Domingo VII de Pascua (A).
Santa Misa con ocasión de la Jornada nacional de las familias católicas croatas en el Hipódromo de Zagreb
Permanecer juntos

[...] Hemos celebrado hace poco la Ascensión del Señor, y nos preparamos para recibir el gran don del Espíritu Santo. Hemos escuchado en la primera lectura cómo la comunidad apostólica estaba reunida en oración en el Cenáculo, con María, la madre de Jesús (cf. Hch 1,12-14). Esto es un retrato de la Iglesia, que hunde sus raíces en el acontecimiento pascual. En efecto, el Cenáculo es el lugar en el que Jesús instituyó la Eucaristía y el Sacerdocio, en la Última Cena; y donde, resucitado de entre los muertos, derramó el Espíritu Santo sobre los Apóstoles la tarde de Pascua (cf. Jn 20,19-23). El Señor había ordenado a sus discípulos «que no se alejaran de Jerusalén sino «aguardad que se cumpla la promesa del Padre»» (Hch 1,4); es decir, les había pedido que permanecieran juntos para prepararse a recibir el don del Espíritu Santo. Y ellos se reunieron en oración con María en el Cenáculo, en espera del acontecimiento prometido (cf. Hch 1,14). Permanecer juntos fue la condición puesta por Jesús para recibir la llegada del Paráclito, y la oración prolongada fue el presupuesto de su concordia. Encontramos aquí una formidable lección para toda comunidad cristiana. A veces se piensa que la eficacia misionera depende principalmente de una atenta programación y de su sagaz puesta en práctica mediante un compromiso concreto. Ciertamente, el Señor pide nuestra colaboración, pero antes de cualquier respuesta nuestra es necesaria su iniciativa: su Espíritu es el verdadero protagonista de la Iglesia, al que se ha de invocar y acoger.

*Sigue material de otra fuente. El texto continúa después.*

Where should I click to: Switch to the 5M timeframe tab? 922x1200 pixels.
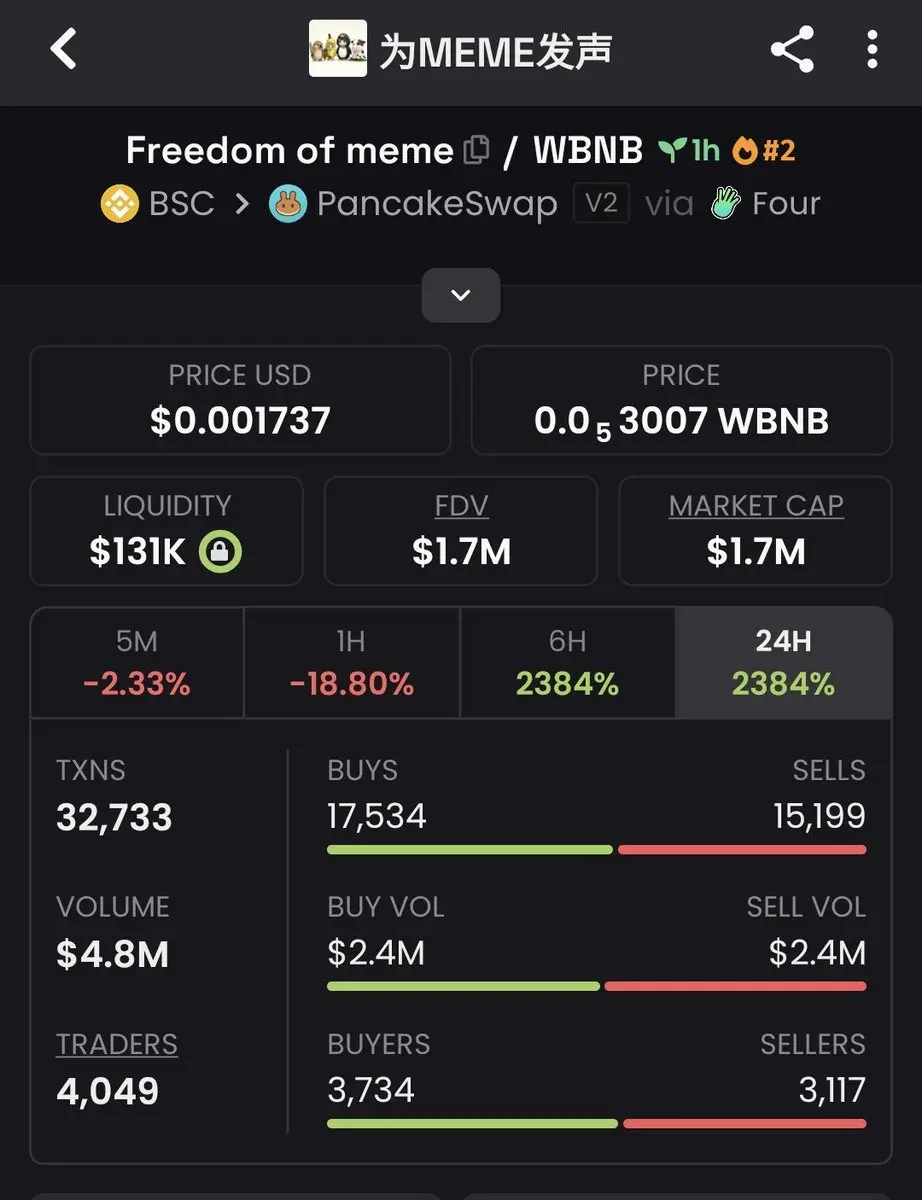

En el Evangelio hemos escuchado la primera parte de la llamada «oración sacerdotal» de Jesús (cf. Jn 17,1-11a) –como conclusión de su discurso de despedida– llena de confianza, dulzura y amor. Se llama «oración sacerdotal» porque en ella Jesús se presenta en la actitud del sacerdote que intercede por los suyos, en el momento en que está a punto de dejar este mundo. El pasaje está presidido por el doble tema de la hora y de la gloria. Se trata de la hora de la muerte (cf. Jn 2,4; 7,30; 8,20), la hora en la que Cristo debe pasar de este mundo al Padre (13,1). Pero, al mismo tiempo, es también la hora de su glorificación que se cumple por la cruz, y que el evangelista Juan llama «exaltación», es decir, ensalzamiento, elevación a la gloria: la hora de la muerte de Jesús, la hora del amor supremo, es la hora de su gloria más alta. También para la Iglesia, para cada cristiano, la gloria más alta es aquella Cruz, es vivir la caridad, don total a Dios y a los demás.